A. Any person who, having a specific intent to commit a crime, does or omits an act for the purpose of and tending directly toward the accomplishing of his object is guilty of an attempt to commit the offense intended; and it shall be immaterial whether, under the circumstances, he would have actually accomplished his purpose.
C. An attempt is a separate but lesser grade of the intended crime; and any person may be convicted of an attempt to commit a crime, although it appears on the trial that the crime intended or attempted was actually perpetrated by such person in pursuance of such attempt.
Louisiana Revised Statutes 14:37.7 specifically criminalizes domestic aggravated assault with child endangerment. Domestic aggravated assault is defined as “an assault with a dangerous weapon committed by one household member or family member upon another household member or family member.” La.R.S. 14:37.7(A).

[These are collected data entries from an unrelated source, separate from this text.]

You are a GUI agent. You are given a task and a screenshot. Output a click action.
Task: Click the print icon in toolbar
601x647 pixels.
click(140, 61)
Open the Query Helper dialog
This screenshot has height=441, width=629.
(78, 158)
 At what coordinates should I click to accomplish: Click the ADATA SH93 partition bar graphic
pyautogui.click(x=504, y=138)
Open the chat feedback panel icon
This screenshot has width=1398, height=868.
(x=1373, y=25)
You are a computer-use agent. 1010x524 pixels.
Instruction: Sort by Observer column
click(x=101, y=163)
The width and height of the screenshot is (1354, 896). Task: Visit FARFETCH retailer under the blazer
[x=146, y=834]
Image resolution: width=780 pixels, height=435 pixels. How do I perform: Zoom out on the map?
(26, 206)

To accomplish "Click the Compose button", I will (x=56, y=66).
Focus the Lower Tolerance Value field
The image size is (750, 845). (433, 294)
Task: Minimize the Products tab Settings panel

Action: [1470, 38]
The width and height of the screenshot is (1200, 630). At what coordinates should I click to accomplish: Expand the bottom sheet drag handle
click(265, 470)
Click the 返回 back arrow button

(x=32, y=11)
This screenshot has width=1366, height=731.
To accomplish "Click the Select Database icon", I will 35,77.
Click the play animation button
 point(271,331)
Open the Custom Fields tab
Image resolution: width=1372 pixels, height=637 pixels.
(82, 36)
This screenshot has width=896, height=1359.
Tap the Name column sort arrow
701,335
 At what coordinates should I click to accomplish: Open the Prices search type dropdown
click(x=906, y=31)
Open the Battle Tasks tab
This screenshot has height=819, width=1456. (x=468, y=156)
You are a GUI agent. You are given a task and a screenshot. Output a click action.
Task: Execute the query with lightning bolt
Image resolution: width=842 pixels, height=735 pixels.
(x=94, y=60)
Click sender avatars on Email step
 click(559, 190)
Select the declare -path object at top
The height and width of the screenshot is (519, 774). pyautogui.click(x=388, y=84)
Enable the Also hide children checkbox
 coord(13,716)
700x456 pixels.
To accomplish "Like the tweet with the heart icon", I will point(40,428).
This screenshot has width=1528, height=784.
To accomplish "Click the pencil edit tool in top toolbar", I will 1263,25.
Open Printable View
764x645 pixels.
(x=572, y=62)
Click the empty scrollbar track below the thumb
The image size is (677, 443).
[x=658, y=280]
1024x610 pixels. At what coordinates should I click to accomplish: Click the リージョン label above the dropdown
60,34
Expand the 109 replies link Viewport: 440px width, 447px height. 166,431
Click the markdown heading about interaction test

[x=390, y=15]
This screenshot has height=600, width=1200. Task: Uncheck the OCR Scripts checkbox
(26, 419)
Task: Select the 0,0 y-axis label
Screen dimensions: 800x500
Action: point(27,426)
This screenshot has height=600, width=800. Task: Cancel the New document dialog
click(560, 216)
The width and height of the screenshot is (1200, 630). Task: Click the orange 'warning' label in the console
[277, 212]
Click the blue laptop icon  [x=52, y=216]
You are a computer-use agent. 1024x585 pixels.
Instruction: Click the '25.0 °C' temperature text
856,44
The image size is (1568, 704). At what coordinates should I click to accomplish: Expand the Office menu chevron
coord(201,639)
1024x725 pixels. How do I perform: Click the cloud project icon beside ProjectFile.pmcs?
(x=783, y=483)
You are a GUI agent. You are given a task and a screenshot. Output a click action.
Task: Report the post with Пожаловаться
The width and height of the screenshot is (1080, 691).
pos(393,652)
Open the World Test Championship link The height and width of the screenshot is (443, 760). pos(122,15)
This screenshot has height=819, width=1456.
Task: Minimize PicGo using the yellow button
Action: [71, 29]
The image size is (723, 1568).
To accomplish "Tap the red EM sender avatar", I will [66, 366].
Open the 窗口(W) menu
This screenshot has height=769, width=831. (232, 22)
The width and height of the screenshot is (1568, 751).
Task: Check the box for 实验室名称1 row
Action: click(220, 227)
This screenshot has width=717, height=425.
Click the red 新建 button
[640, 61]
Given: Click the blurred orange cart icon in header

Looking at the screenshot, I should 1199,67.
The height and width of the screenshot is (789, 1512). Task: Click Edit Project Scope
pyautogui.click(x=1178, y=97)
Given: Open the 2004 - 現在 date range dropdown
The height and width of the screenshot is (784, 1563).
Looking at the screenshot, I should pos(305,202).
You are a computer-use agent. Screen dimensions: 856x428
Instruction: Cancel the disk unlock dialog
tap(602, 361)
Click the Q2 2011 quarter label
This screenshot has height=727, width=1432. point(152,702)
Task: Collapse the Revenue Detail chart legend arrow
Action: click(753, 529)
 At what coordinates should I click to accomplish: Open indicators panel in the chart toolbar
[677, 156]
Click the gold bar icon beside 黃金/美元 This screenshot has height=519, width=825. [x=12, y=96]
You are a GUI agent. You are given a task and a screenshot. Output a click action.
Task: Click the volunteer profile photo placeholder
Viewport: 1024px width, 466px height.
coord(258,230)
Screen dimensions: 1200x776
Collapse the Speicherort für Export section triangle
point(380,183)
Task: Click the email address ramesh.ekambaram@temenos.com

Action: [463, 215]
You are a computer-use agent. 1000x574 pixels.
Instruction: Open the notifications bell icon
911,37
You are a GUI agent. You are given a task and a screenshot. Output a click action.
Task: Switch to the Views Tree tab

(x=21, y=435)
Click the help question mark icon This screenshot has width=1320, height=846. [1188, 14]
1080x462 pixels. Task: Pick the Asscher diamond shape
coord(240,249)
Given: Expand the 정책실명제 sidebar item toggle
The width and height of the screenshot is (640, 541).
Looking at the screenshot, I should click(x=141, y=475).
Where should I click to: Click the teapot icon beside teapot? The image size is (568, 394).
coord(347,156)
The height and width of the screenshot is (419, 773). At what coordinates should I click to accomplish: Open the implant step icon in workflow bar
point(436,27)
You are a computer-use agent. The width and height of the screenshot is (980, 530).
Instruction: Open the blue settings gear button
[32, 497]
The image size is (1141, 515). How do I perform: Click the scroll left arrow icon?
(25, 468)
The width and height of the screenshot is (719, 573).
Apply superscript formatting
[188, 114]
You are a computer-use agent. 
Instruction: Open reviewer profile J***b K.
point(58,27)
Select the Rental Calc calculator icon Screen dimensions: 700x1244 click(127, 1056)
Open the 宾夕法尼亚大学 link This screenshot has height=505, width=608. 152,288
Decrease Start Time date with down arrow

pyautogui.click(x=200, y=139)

Louisiana Revised Statutes 14:37.7(D) provides that:
When the state proves, in addition to the elements of the crime as set forth in Subsection A of this Section, that a minor child thirteen years of age or younger was present at the residence or any other scene at the time of the commission of the offense, the mandatory minimum sentence imposed by the court shall be two years imprisonment at hard labor without benefit of parole, probation, or suspension of sentence.
There is no correlating companion crime of domestic abuse simple assault with child endangerment.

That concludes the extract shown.